* TASK STATEMENT
Continue the matplotlib quiver discussion below from its last sentence.

Jan Klaas
Jan Klaas

Reputation: 371

How does matplotlibs quiver work?

I'm trying to understand Quiver by trial and error but my math is not so on point. I was wondering if anyone could shed some light on this.

I have a histogram as a matrix like this:

magnitude, angle = [[3,2,4,3,9], [x,x,x,x,x]]

Angle is not yet determined but on the histogram the Angle are the bins and the magnitude is the Y. The first bin would represent the first 1/5 of the circle and thus the Angle there.

The problem however why i've not yet filled the angle is because I want to draw 5 lines/vectors from one point with plt.quiver.

plt.quiver(x,y,u,v) 

X and Y speaks for itself but I cannot figure out where u and v stands for. The documentation doesn't say much either. I need to draw 5 lines from the same point with a certain angle and magnitude which is given in the histogram but I cannot get it to work. Am i even using the function the right way? Thanks !!

btw I'm making a hog(histogram of gradients) and the result should look like this:

enter image description here

Upvotes: 1

Views: 3790

Answers (2)

ImportanceOfBeingErnest
ImportanceOfBeingErnest

Reputation: 339120

The call signature of quiver is quiver(X, Y, U, V).
It often helps to reduce the problem to a minimal example. Consider the following code:

import matplotlib.pyplot as plt

fig, ax=plt.subplots()

ax.quiver([0,1.5],[.5,1.5],[1,-0.5],[1,-1],
          angles='xy', scale_units='xy', scale=1.)

ax.set_xlim([-1,2])
ax.set_ylim([0,2])
plt.show()

enter image description here

This code adds two arrows. The first starts at point (x=0, y=0.5), the second starts at (1.5, 1.5). The first arraw goes in direction (u=1,v=1), the second in direction (-0.5,-1).

* RECORDED DATA
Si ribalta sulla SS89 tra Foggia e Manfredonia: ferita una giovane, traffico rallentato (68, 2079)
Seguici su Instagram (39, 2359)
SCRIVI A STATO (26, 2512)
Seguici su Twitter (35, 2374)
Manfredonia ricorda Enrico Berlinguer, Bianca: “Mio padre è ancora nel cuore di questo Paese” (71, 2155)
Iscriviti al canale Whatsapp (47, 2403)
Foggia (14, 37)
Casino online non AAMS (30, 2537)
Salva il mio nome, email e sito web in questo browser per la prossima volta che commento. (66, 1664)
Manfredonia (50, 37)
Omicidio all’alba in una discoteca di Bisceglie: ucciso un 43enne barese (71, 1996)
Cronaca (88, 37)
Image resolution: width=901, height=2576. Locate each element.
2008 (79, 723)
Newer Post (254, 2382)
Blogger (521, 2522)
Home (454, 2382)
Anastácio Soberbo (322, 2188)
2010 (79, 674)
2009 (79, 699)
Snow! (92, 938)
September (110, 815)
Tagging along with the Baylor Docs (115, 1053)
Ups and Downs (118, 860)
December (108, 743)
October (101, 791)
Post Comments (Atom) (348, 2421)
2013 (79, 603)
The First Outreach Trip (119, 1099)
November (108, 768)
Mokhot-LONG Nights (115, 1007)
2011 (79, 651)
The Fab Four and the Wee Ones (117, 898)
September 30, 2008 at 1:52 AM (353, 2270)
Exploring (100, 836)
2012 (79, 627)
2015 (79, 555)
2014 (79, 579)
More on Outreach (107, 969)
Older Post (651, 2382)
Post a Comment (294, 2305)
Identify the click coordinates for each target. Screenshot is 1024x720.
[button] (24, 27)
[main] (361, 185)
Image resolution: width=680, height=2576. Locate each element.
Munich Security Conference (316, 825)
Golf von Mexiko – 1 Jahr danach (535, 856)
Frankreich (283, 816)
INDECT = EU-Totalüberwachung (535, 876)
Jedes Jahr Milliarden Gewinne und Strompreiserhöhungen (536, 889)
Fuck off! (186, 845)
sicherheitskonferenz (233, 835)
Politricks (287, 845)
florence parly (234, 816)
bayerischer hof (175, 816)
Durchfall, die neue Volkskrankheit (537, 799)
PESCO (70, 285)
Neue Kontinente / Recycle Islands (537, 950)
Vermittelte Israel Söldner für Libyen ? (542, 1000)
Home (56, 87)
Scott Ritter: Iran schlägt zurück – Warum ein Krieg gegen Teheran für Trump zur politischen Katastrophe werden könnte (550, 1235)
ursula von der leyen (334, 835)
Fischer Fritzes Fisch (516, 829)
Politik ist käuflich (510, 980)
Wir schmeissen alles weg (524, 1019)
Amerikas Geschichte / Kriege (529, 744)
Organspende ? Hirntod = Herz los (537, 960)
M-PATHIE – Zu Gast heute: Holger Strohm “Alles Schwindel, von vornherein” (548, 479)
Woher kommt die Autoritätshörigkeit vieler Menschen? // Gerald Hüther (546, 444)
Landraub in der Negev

* EXERCISE RESULT
Now in this case we set scale_units='xy' and scale=1 such that u and v are in data coordinates and the arrow's endpoint is (x0+u0, y0+v0). In case we chose the scale units differently, the length of the arrow would be different, but the direction would be the same.

So if you call quiver(X, Y, U, V), you plot len(U) different arrows; the ith arrow starting at X[i], Y[i], and pointing in direction U[i],Y[i].

This means that in order to plot 5 arrows per position, you might call quiver five times, with the same grid arguments X and Y but with differing U and V.

Upvotes: 5

Cory Kramer
Cory Kramer

Reputation: 117856

From the matplotlib.axes.Axes.quiver documentation

Call signatures

quiver(U, V, **kw)
quiver(U, V, C, **kw)
quiver(X, Y, U, V, **kw)
quiver(X, Y, U, V, C, **kw)

Parameters
X : The x coordinates of the arrow locations
Y : The y coordinates of the arrow locations
U : The x components of the arrow vectors
V : The y components of the arrow vectors

So essentially (x, y) denotes the location of each quiver, and (u, v) denote the orientation of the vector.